Genitourinary Fungal Infections

CANDIDIASIS

  • Bladder involvement may be asymptomatic or present with urgency, hematuria, frequency, nocturia, severe dysuria, and suprapubic pain.
  • Upper tract involvement may be signaled by symptoms and signs of pyelonephritis, perinephric abscess, or obstruction from fungus balls.
  • Systemic candidiasis usually involves lungs or kidneys and presents with fever, shaking, chills, hypotension, lethargy, petechiae, and embolic phenomena. Candidemia, when associated with bacterimia, portends a poor prognosis for the patient.

Diagnosis

  • Blood and urine cultures must be evaluated in the context of clinical setting, as candidemia and candiduria may occur as transient phenomena
  • Diagnosis of fungal cystitis is based:
    • Clinical presentation of irritative bladder symptoms
    • History of predisposing factors
    • Positive urinary fungal cultures (greater than104 CFU/mL, however, in presence of an indwelling catheters, these counts cannot be used to differentiate colonization from true infections)
    • Negative bacterial and acid-fast cultures
    • Cystoscopy and bladder biopsy to rule out tumor
    • Tissue cultures
  • Blood cultures, opthalmologic examination, and serum agglutinin titers may help to diagnose systemic involvement. Fungal infections are a difficult diagnostic problem, however, recent advances in molecular biology particularly, the polymerase chain reaction test, promise to detect Candida accurately and promises to be a valuable diagnostic tool of the future IVU may show calyceal defects and ureteral obstruction (fungal masses or bezoars)

Medical Management

  • Asymptomatic candiduria implies a colonization of the urinary tract without tissue invasion
    • Usually disappears when predisposing factors (antibiotics, indwelling catheters) are removed
    • Urinary alkalinization with sodium bicarbonate to a pH of 7.5 is helpful
  • Symptomatic or intractable vesical candidiasis (higher than 15,000/CFU) can be treated with systemic (see treatment of systemic infections) and /or intravesical antifungal agents.
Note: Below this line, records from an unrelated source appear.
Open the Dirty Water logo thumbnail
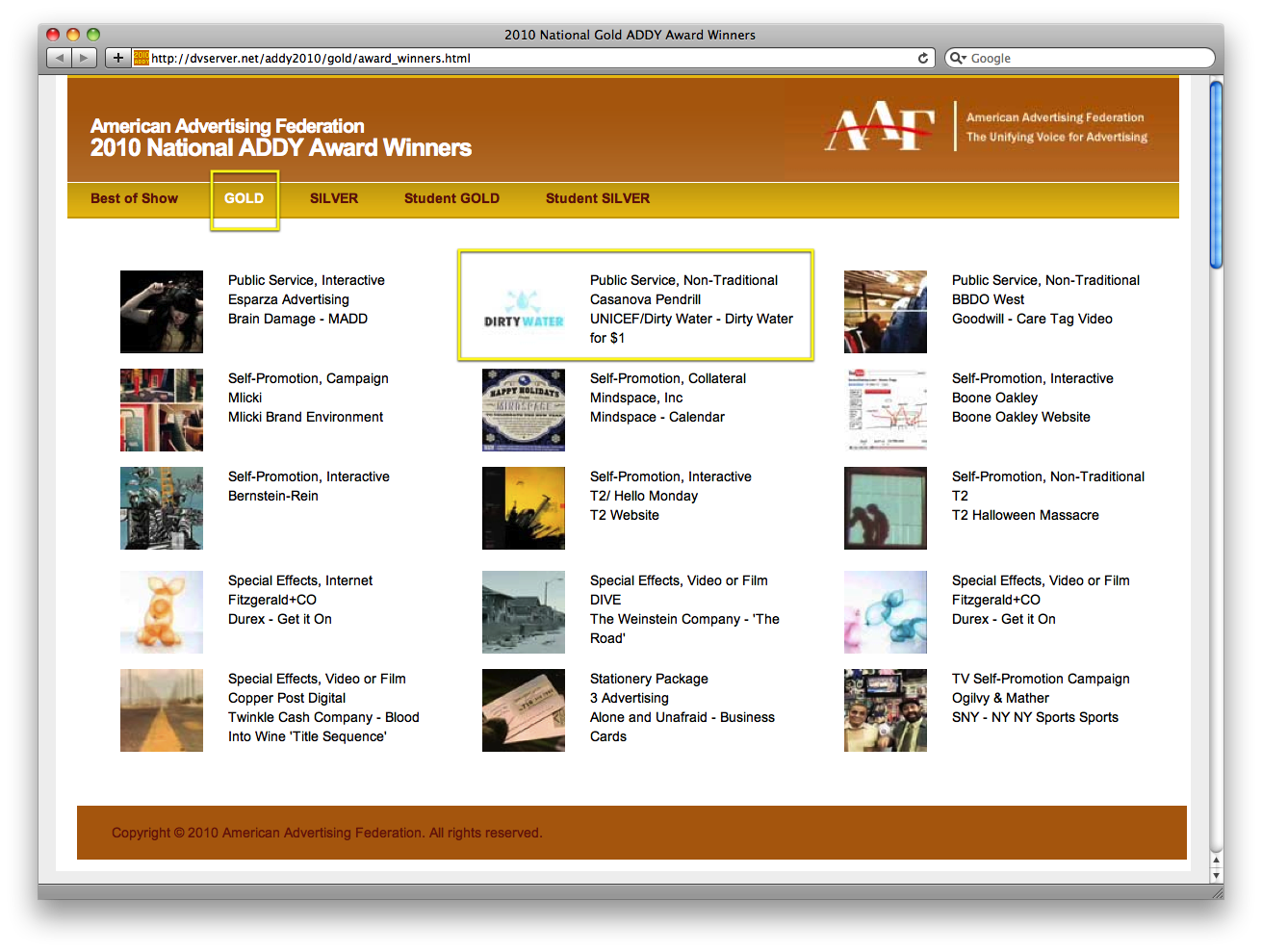Image resolution: width=1262 pixels, height=952 pixels. [x=523, y=312]
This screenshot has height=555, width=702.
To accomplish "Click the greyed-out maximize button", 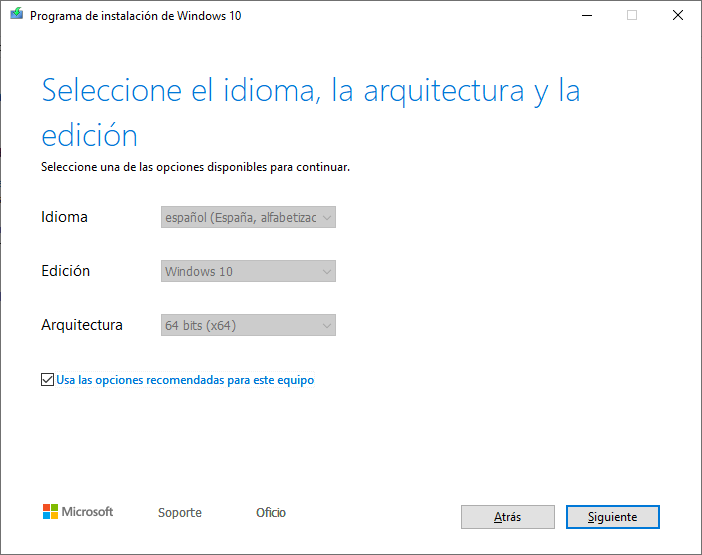I will tap(632, 16).
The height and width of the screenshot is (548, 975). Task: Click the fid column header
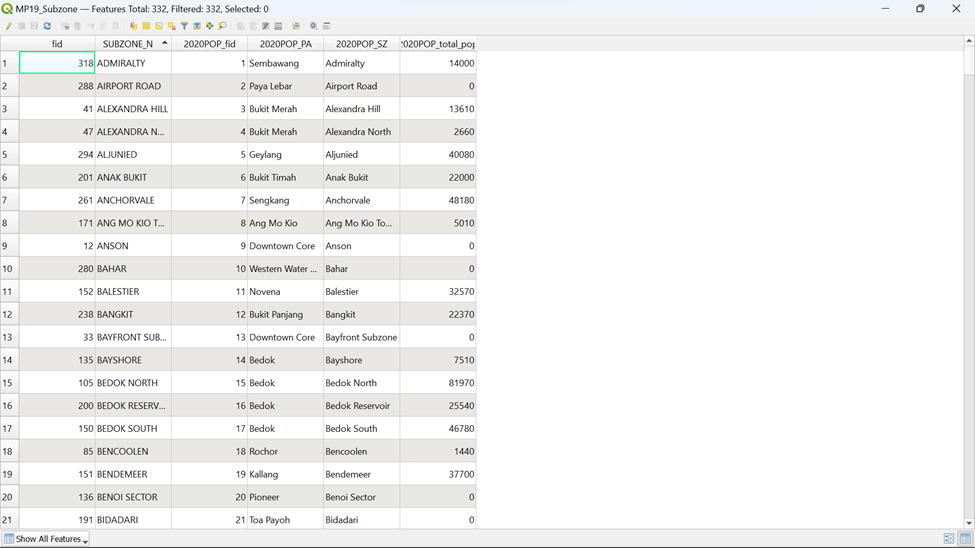(57, 44)
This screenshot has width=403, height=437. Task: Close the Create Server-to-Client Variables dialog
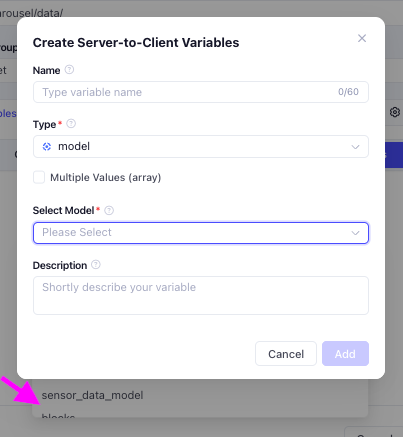click(362, 38)
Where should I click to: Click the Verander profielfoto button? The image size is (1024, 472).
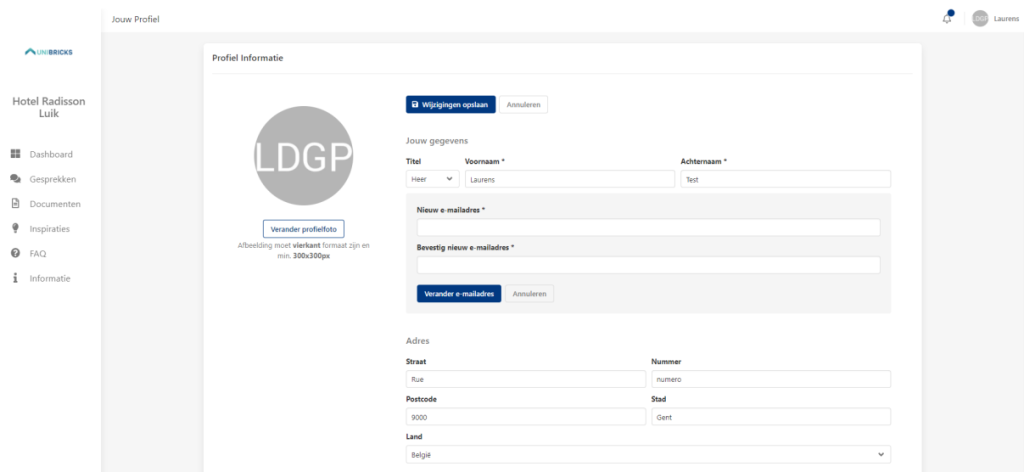click(x=303, y=229)
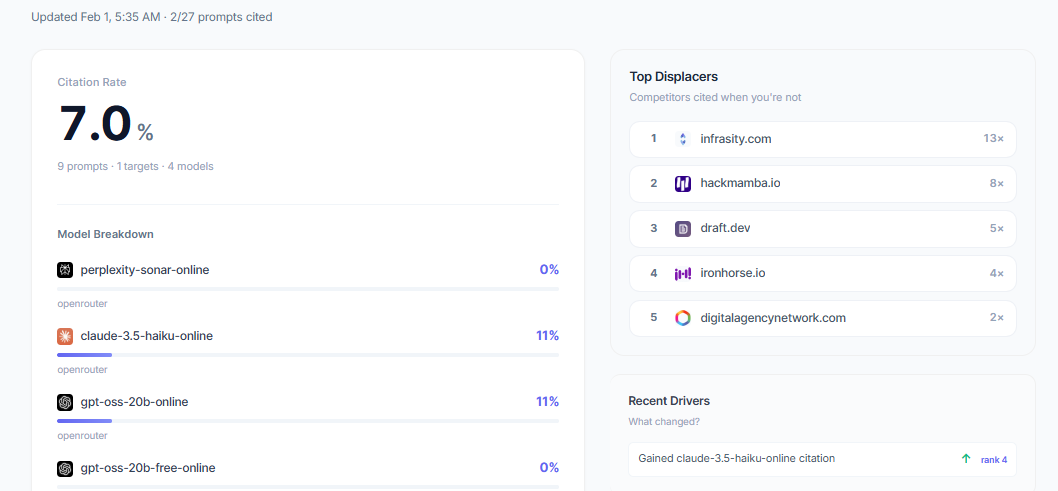Click the draft.dev logo icon

point(683,229)
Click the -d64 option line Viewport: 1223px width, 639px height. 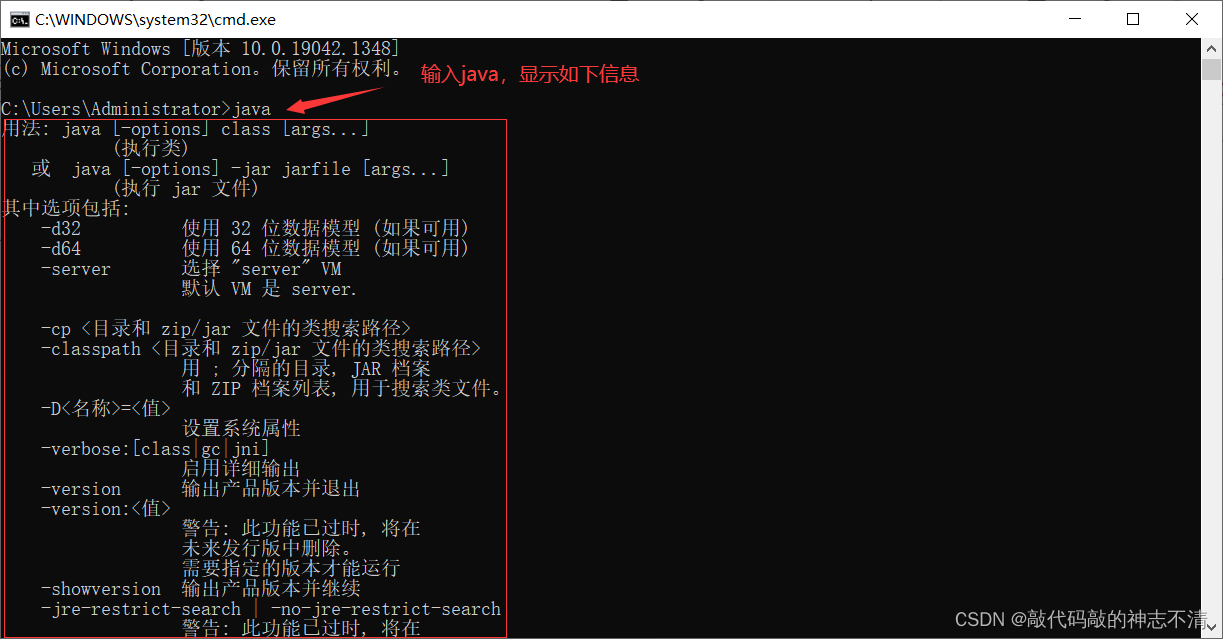point(255,249)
Various intravesical irrigations agents have been used with success such as amphotericin B (50 mg in 1000 mL of 5% dextrose water solution per 24 hr as a continuous drip) and miconazole (50 mg/1000 mL of normal saline/day) is an alternative bladder irrigant. Local therapies must be undertaken after the obstructive disease has been corrected and an invasive disease has been excluded.
  • Renal and systemic involvement. Three major drugs commonly used for GU candidiasis are fluconazole, flucytosine, and amphotericin B
    • Fluconazole (Diflucan).
      • Administered orally and intravenously
      • Can also be used for bladder irrigations quite effectively
      • Usual PO dose is 150 mg/day X 7 days for superficial bladder infections
      • It has excellent clinical efficacy in systemic candidiasis and comparable success rates with amphotericin B in the treatment of candidemia
      • Adverse effects include nausea, headache, skin rash, and hepatotoxicity
    • Flucytosine (5-FC Ancobon).
      • Oral agent
      • Interferes with fungal synthesis of DNA
      • Toxicity includes nausea and vomiting, rash, diarrhea, hepatic dysfunction, and bone marrow suppression
      • May be used alone in urinary candidiasis; used with amphotericin B in systemic disease.
    • Amphotericin B (Fungizone)
      • Intravenously administered macrolide antibiotic, combines with sterols in cell membranes
      • Mainstay of treatment in the critically ill patient with disseminated infection
      • Toxicity is quite common and noted in more than 85 percent of patients. It includes fever, hypotension, dyspnea, and nephrotoxicity
      • Synergistic with flucytosine

    Surgical Management

    • Ureteroscopy
    • Percutaneous nephrostomy along with irrigation and removal of fungal bezoars and placement of drains and stents may be required to rid the patient of fungus. This may be followed by continuous irrigation with an antifungal agent.